Materials provided ::
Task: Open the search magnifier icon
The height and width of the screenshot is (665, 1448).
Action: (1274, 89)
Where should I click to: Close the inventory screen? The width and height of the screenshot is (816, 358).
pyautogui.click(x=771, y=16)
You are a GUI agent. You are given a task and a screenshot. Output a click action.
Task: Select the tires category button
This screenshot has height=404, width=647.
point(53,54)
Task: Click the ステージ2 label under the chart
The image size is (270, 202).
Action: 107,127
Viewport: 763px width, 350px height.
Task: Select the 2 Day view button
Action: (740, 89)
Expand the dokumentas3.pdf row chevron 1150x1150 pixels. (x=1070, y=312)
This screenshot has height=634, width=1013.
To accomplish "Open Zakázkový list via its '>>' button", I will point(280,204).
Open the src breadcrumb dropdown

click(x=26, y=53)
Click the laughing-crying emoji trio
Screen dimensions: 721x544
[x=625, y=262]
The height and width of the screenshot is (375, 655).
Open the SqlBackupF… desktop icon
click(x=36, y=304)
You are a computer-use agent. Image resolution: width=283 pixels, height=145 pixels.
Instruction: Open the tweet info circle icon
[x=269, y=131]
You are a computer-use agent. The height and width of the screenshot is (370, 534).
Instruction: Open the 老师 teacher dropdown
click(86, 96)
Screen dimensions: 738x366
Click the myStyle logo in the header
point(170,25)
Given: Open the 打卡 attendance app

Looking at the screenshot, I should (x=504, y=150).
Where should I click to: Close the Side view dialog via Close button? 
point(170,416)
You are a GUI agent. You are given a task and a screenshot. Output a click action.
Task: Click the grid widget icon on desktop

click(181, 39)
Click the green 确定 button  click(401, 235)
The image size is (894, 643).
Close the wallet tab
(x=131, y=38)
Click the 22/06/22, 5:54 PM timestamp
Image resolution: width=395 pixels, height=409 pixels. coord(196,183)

Stated task ::
Copy the records above line for line, keeping every character unchanged.

The output ::
Task: Open the search magnifier icon
The height and width of the screenshot is (665, 1448).
Action: (1274, 89)
Where should I click to: Close the inventory screen? The width and height of the screenshot is (816, 358).
pyautogui.click(x=771, y=16)
You are a GUI agent. You are given a task and a screenshot. Output a click action.
Task: Select the tires category button
This screenshot has height=404, width=647.
point(53,54)
Task: Click the ステージ2 label under the chart
The image size is (270, 202).
Action: 107,127
Viewport: 763px width, 350px height.
Task: Select the 2 Day view button
Action: (740, 89)
Expand the dokumentas3.pdf row chevron 1150x1150 pixels. (x=1070, y=312)
This screenshot has height=634, width=1013.
To accomplish "Open Zakázkový list via its '>>' button", I will point(280,204).
Open the src breadcrumb dropdown

click(x=26, y=53)
Click the laughing-crying emoji trio
Screen dimensions: 721x544
[x=625, y=262]
The height and width of the screenshot is (375, 655).
Open the SqlBackupF… desktop icon
click(x=36, y=304)
You are a computer-use agent. Image resolution: width=283 pixels, height=145 pixels.
Instruction: Open the tweet info circle icon
[x=269, y=131]
You are a computer-use agent. The height and width of the screenshot is (370, 534).
Instruction: Open the 老师 teacher dropdown
click(86, 96)
Screen dimensions: 738x366
Click the myStyle logo in the header
point(170,25)
Given: Open the 打卡 attendance app

Looking at the screenshot, I should (x=504, y=150).
Where should I click to: Close the Side view dialog via Close button? 
point(170,416)
You are a GUI agent. You are given a task and a screenshot. Output a click action.
Task: Click the grid widget icon on desktop

click(181, 39)
Click the green 确定 button  click(401, 235)
The image size is (894, 643).
Close the wallet tab
(x=131, y=38)
Click the 22/06/22, 5:54 PM timestamp
Image resolution: width=395 pixels, height=409 pixels. coord(196,183)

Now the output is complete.